Metadata-Version: 2.1
Name: weightwatcher
Version: 0.4.2
Summary: Analyze weight matrices of Deep Neural Networks
Home-page: https://calculationconsulting.com/
Author: Calculation Consulting
Author-email: info@calculationconsulting.com
Maintainer: Calculation Consulting
Maintainer-email: info@calculationconsulting.com
License: Apache License, Version 2.0
Project-URL: Documentation, https://calculationconsulting.com/
Project-URL: Code, https://github.com/calculatedcontent/weightwatcher
Project-URL: Issue tracker, https://github.com/calculatedcontent/weightwatcher/issues
Description: <meta name="image" property="og:image" content="https://github.com/CalculatedContent/PredictingTestAccuracies/blob/master/img/vgg-w_alphas.png">
        
        ## Weight Watcher  
        
        ### Current Version / Release: 0.4.1
        
        **Weight Watcher** analyzes the Fat Tails in the  weight matrices of Deep Neural Networks (DNNs).
        
        This tool can predict the trends in the generalization accuracy of a series of DNNs, such as VGG11, VGG13, ...,
        or even the entire series of ResNet models--without needing a test set !
        
        This relies upon recent research into the [Heavy (Fat) Tailed Self Regularization in DNNs](https://openreview.net/forum?id=SJeFNoRcFQ)
         
        The tool lets one compute a averager capacity, or quality, metric for a series of  DNNs, trained on the same data, but with different hyperparameters, or even different but related architectures. For example, it can predict that VGG19_BN generalizes better than VGG19, and better than VGG16_BN, VGG16, etc.  
        
        
        ### Types of Capacity Metrics:
        There are 2 basic types metrics we use
        
        - alpha (the average power law exponent)

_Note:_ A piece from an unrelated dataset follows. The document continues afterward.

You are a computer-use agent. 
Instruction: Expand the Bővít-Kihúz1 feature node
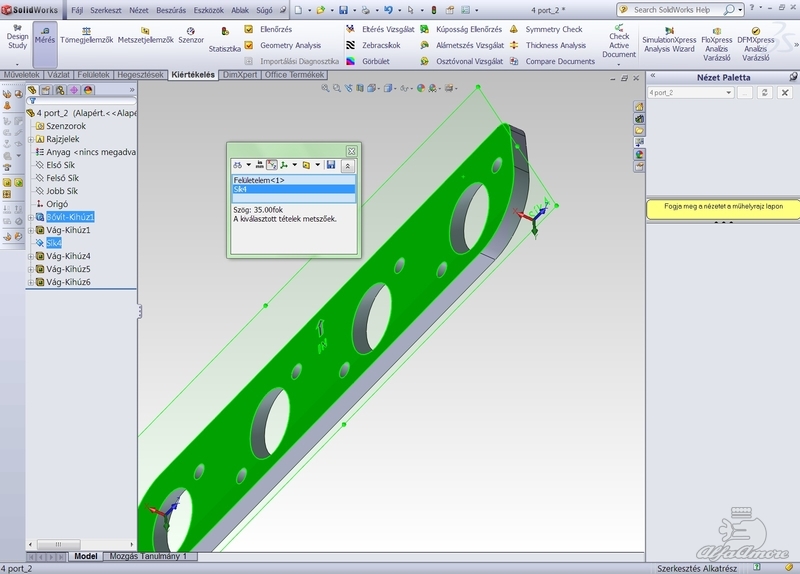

        - weighted alpha / log_alpha_norm (scale adjusted alpha metrics)
        
        The average **alpha**  can be used to compare one or more DNN models with different hyperparemeter settings, but of the same depth. The average **weighted alpha** is suitable for DNNs of differing depths.
        
        Here is an example of the **Weighted Alpha** capacity metric for all the current pretrained VGG models.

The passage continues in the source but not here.